YOUR TASK: Both the line with "Instruction: Click the 1900" and the line with "Close the 文件整理 window" in the records below must appear in the output, along with every line between them, exactly and with nothing added.

(Stored records)
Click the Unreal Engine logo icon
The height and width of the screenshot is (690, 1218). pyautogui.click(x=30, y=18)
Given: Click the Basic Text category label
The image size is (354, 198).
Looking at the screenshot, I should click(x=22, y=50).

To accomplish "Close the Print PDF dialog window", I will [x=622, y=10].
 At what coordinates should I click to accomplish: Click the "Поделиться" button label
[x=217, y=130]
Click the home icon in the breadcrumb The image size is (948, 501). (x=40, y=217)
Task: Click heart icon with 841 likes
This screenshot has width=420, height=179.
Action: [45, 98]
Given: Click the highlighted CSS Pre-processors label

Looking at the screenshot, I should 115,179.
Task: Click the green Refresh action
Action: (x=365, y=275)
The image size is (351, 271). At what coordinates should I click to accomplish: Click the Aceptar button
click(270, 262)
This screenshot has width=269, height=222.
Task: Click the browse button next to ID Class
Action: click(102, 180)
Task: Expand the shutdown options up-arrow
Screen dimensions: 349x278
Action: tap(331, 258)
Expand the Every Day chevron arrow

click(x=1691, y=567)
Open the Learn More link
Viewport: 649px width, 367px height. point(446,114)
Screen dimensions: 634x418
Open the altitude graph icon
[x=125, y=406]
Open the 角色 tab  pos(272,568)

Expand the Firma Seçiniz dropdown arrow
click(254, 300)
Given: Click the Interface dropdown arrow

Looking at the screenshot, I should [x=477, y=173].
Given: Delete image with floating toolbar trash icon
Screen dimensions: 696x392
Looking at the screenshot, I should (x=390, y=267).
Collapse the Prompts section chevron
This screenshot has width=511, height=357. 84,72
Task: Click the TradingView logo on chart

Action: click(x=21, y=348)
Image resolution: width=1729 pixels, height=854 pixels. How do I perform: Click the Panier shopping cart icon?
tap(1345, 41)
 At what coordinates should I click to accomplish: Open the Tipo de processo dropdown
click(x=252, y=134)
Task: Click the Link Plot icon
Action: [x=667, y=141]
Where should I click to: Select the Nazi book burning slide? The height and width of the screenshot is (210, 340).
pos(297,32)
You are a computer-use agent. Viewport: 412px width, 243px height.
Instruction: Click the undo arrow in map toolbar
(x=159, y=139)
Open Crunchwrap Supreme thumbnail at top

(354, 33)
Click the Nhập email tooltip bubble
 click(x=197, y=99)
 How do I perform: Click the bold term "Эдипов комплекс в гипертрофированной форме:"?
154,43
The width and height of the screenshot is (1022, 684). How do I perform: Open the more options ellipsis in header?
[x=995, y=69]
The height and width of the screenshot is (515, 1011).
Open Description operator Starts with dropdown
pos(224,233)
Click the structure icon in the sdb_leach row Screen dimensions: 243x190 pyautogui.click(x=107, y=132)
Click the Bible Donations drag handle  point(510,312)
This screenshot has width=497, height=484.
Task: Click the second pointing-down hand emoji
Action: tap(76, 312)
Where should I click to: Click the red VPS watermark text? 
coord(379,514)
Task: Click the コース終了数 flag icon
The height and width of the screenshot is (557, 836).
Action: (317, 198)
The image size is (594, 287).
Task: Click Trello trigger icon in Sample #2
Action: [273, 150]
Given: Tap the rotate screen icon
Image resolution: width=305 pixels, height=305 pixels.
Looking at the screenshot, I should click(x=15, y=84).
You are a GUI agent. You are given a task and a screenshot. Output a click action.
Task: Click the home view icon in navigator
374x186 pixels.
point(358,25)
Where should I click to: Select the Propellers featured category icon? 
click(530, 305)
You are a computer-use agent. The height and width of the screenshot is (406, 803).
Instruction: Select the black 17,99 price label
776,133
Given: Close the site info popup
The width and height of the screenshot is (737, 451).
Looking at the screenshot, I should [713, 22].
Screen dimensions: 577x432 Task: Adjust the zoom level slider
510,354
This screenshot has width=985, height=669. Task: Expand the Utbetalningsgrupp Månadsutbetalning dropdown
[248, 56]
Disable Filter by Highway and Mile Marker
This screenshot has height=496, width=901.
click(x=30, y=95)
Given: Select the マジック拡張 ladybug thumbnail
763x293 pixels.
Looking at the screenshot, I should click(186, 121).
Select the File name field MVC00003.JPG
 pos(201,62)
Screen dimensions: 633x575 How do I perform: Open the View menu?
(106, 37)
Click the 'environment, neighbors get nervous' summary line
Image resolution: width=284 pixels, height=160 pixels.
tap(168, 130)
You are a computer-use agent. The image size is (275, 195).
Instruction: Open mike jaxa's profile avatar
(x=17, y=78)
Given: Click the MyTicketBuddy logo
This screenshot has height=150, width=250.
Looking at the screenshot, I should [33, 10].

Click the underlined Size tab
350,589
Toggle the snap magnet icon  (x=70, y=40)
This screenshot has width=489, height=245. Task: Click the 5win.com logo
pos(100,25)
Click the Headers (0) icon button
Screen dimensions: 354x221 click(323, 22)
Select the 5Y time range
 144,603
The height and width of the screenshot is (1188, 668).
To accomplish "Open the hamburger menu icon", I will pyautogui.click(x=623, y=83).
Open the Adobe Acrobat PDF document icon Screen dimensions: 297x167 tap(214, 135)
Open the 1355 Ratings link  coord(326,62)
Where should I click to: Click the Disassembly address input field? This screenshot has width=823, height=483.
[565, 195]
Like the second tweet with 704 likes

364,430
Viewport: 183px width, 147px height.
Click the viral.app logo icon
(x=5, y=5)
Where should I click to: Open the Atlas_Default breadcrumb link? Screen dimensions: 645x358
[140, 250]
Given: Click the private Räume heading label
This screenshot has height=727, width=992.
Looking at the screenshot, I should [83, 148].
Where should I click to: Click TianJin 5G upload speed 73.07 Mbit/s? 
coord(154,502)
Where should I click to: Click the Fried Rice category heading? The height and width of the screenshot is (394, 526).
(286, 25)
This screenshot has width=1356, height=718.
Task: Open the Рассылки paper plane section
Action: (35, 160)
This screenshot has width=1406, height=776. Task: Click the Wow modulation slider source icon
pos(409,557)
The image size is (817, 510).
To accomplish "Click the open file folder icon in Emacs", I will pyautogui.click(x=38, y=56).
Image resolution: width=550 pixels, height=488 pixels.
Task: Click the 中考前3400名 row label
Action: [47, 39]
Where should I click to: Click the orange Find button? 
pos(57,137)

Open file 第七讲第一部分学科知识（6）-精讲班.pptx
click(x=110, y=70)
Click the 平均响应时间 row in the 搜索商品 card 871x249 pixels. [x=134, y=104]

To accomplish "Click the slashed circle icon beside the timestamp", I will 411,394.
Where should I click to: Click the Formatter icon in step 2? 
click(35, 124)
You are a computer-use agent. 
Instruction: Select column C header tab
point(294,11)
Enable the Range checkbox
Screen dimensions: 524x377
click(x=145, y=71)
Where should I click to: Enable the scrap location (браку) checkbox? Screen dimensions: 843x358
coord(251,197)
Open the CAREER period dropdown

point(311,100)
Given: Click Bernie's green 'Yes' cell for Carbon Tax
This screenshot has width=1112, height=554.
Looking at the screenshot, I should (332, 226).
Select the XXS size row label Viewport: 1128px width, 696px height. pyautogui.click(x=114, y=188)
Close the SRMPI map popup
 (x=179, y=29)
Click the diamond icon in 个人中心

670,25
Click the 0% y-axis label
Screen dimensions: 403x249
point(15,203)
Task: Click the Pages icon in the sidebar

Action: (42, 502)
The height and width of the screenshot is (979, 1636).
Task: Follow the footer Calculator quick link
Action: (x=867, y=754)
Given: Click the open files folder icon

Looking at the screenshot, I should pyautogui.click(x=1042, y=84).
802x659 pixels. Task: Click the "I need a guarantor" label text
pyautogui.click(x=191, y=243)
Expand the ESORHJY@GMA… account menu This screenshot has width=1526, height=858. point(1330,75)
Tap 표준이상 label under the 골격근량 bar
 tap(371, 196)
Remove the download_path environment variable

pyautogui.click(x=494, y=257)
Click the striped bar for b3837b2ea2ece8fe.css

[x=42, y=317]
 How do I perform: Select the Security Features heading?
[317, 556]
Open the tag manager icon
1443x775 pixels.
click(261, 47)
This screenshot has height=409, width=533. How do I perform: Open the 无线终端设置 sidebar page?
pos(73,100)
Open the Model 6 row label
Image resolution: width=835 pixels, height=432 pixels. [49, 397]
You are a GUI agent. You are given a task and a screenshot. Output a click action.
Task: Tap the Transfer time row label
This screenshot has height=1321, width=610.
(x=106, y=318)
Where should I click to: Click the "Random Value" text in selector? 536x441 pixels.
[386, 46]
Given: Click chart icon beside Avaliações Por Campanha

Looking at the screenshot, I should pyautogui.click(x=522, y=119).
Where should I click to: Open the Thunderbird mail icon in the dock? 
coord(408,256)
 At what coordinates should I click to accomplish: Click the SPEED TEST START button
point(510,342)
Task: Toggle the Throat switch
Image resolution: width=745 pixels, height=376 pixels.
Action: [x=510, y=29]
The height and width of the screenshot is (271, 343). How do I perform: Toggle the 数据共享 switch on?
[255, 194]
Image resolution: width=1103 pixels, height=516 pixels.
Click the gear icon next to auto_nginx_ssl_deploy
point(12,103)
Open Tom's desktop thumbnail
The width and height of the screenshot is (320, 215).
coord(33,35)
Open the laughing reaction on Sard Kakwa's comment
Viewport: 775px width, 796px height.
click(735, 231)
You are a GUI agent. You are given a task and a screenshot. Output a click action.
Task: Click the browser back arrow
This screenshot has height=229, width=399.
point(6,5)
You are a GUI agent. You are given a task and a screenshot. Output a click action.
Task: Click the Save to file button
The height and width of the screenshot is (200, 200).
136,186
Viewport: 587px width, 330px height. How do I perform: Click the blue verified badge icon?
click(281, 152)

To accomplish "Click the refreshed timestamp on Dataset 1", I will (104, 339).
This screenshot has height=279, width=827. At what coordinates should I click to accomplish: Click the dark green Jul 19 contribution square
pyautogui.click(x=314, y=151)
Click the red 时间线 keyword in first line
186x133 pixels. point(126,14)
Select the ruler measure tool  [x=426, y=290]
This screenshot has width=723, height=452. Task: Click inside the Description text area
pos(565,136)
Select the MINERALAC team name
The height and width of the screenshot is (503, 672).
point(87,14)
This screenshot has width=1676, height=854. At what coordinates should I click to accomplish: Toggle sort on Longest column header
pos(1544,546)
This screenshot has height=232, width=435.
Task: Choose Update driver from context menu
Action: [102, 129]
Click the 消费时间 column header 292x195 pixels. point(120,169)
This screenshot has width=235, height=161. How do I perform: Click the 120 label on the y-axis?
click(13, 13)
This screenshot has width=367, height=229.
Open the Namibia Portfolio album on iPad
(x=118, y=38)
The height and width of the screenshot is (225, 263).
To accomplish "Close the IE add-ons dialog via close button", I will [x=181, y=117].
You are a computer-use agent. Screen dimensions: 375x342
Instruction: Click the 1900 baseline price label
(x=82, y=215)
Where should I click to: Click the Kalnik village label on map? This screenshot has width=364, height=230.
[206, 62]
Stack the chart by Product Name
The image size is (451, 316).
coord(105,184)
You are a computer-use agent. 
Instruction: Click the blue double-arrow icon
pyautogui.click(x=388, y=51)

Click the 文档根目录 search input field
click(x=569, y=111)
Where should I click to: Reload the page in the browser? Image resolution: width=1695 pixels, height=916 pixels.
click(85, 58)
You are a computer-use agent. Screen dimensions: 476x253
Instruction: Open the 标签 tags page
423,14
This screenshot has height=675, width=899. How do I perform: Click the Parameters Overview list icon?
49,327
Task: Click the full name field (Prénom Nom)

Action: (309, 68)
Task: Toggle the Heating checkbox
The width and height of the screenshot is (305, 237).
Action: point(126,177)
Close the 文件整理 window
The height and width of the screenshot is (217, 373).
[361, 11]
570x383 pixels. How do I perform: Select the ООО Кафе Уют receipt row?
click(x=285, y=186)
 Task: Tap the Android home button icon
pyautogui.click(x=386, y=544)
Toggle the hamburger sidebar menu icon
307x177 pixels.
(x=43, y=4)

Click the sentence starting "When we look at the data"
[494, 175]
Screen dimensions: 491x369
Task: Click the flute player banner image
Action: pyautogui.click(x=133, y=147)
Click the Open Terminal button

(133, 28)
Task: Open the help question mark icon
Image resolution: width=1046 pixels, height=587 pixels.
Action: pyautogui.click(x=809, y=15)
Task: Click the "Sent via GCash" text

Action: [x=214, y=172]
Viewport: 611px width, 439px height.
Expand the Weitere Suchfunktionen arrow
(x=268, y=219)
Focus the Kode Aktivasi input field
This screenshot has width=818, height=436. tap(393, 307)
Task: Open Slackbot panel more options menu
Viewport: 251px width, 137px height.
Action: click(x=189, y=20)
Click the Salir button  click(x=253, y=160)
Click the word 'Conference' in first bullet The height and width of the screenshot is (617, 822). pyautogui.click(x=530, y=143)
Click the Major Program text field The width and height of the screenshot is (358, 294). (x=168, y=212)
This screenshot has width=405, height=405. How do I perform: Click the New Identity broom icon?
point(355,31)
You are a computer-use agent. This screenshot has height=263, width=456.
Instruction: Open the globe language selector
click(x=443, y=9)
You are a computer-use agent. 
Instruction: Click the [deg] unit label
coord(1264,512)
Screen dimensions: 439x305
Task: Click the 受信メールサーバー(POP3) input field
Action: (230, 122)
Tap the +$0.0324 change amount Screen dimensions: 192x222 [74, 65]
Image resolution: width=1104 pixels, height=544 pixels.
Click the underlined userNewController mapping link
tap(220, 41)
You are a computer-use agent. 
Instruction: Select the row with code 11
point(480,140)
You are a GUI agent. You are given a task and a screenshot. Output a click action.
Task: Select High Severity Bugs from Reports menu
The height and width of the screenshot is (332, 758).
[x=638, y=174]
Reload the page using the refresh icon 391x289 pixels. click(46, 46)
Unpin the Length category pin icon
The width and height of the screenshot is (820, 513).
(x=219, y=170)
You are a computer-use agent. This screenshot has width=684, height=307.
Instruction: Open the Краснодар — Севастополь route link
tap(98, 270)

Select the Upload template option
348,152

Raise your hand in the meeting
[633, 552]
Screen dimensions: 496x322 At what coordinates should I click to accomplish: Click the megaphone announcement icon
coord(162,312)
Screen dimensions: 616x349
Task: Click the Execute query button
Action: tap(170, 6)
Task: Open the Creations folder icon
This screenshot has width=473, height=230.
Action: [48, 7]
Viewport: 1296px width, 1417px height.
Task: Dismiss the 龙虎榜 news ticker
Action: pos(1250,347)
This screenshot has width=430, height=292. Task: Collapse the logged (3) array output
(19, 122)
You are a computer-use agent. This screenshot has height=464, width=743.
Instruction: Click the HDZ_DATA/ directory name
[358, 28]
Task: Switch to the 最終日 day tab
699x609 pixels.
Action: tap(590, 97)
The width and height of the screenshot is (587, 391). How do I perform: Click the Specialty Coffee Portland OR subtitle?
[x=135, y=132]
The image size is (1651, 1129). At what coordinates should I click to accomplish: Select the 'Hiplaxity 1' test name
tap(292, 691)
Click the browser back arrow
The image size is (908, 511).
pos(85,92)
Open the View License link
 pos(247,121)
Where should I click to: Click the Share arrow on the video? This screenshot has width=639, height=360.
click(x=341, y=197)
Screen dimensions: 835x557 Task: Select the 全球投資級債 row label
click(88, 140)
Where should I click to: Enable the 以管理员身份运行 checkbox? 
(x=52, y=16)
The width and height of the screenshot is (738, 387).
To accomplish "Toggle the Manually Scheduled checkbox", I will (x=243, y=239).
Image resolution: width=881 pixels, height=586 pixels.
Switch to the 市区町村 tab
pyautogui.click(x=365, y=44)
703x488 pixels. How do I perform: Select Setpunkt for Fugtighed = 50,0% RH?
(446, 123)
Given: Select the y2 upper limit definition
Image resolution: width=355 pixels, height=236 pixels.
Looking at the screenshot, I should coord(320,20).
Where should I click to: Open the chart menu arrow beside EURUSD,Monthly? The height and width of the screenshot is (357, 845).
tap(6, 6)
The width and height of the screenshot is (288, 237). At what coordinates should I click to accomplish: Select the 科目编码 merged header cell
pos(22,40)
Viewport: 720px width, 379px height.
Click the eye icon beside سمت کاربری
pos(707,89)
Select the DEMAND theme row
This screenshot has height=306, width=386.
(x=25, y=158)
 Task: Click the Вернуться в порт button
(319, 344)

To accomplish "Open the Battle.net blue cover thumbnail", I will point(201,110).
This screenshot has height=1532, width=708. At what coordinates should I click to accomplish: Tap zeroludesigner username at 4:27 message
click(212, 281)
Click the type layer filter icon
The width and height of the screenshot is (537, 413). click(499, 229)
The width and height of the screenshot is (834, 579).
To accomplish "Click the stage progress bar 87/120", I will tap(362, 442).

EXERCISE ANSWER:
Instruction: Click the 1900 baseline price label
(x=82, y=215)
Where should I click to: Click the Kalnik village label on map? This screenshot has width=364, height=230.
[206, 62]
Stack the chart by Product Name
The image size is (451, 316).
coord(105,184)
You are a computer-use agent. 
Instruction: Click the blue double-arrow icon
pyautogui.click(x=388, y=51)

Click the 文档根目录 search input field
click(x=569, y=111)
Where should I click to: Reload the page in the browser? Image resolution: width=1695 pixels, height=916 pixels.
click(85, 58)
You are a computer-use agent. Screen dimensions: 476x253
Instruction: Open the 标签 tags page
423,14
This screenshot has height=675, width=899. How do I perform: Click the Parameters Overview list icon?
49,327
Task: Click the full name field (Prénom Nom)

Action: (309, 68)
Task: Toggle the Heating checkbox
The width and height of the screenshot is (305, 237).
Action: point(126,177)
Close the 文件整理 window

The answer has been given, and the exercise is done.